====== RECORDS SHOWN ======
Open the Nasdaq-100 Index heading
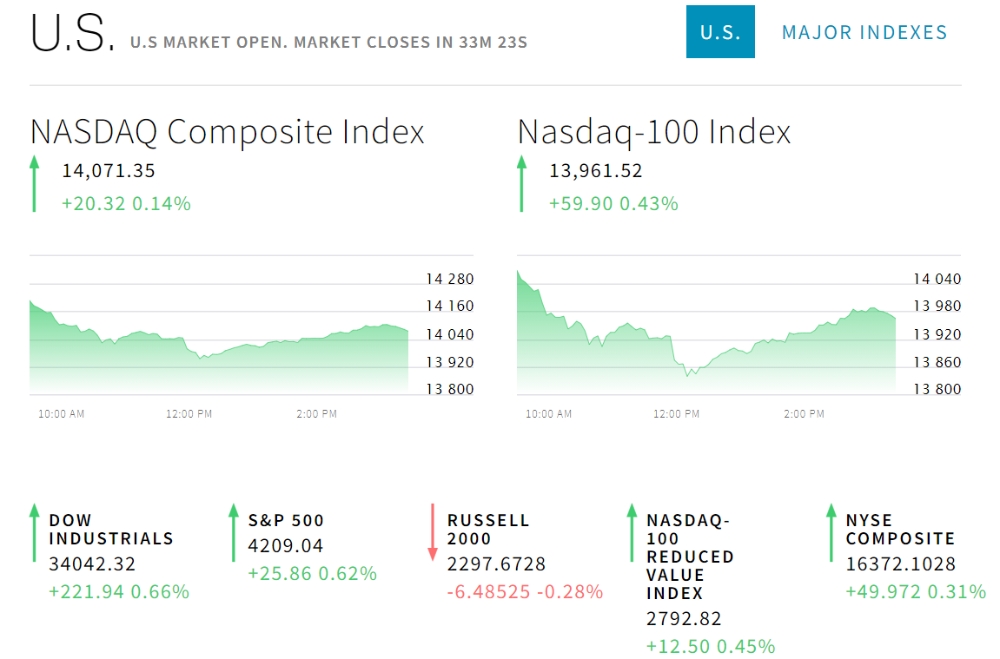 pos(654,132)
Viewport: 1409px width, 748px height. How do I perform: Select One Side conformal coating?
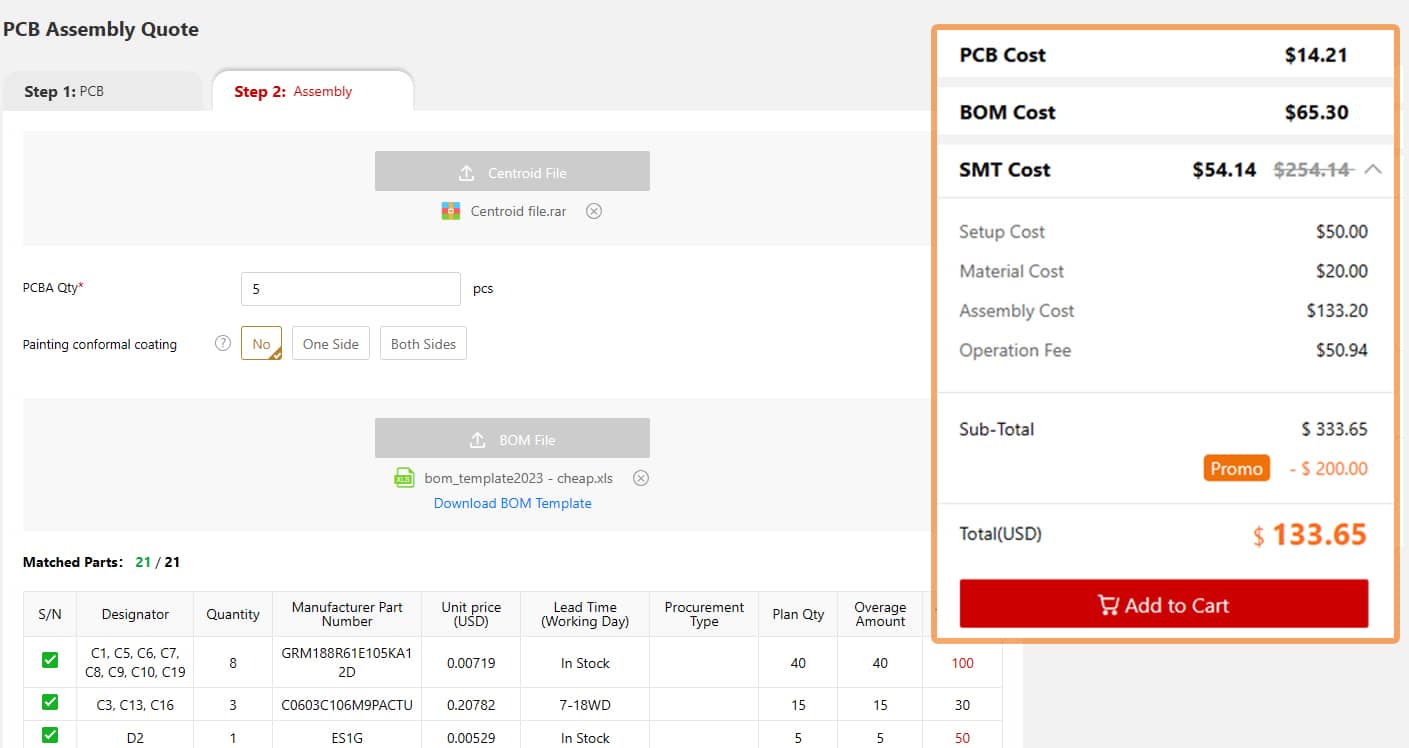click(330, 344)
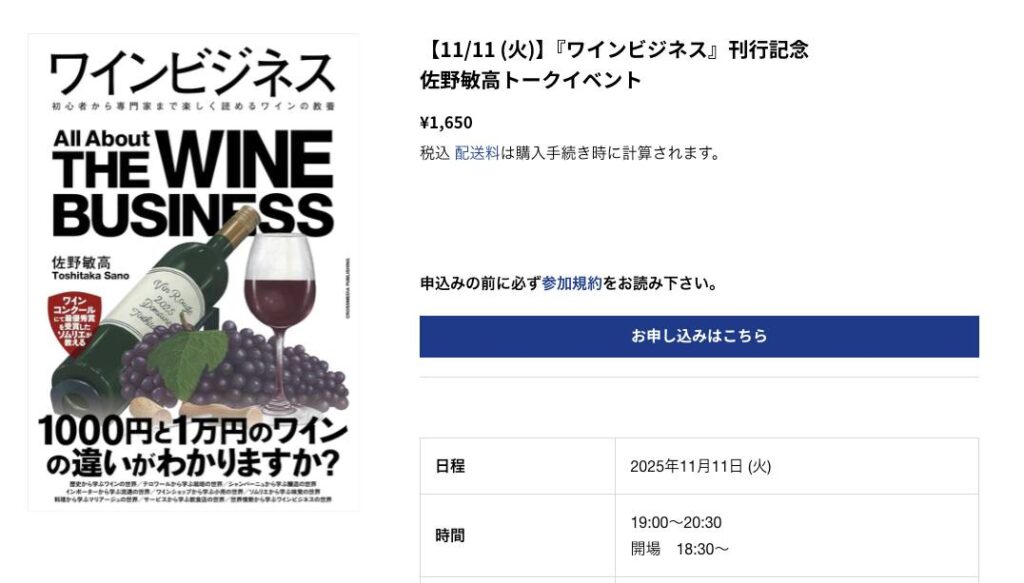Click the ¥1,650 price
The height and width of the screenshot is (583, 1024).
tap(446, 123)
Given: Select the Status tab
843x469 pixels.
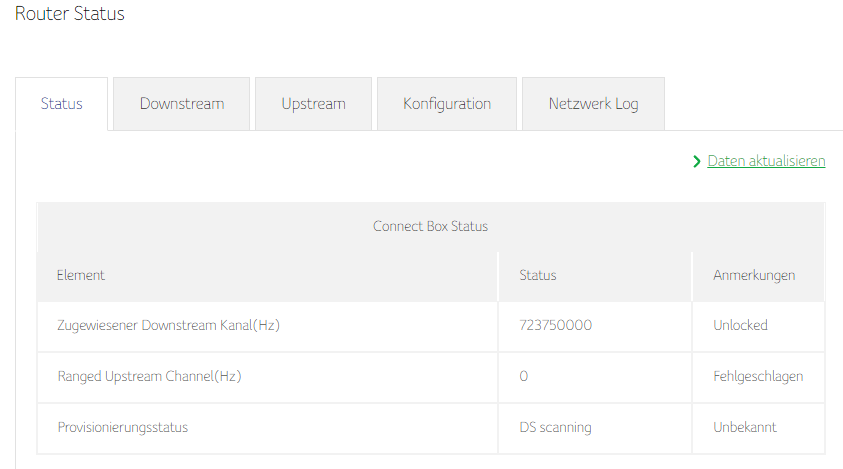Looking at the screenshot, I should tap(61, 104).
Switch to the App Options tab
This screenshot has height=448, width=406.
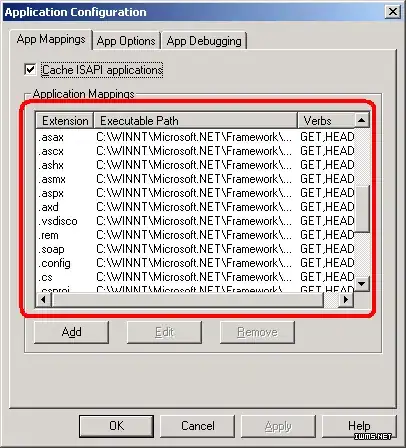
======
● TASK DESCRIPTION
Please print each of the records word for word, keeping the pictures out.

● OUTPUT OF THE EXERCISE
Open the Nasdaq-100 Index heading
 pos(654,132)
Viewport: 1409px width, 748px height. How do I perform: Select One Side conformal coating?
click(330, 344)
Click the ¥1,650 price
The height and width of the screenshot is (583, 1024).
tap(446, 123)
Given: Select the Status tab
843x469 pixels.
Looking at the screenshot, I should tap(61, 104).
Switch to the App Options tab
This screenshot has height=448, width=406.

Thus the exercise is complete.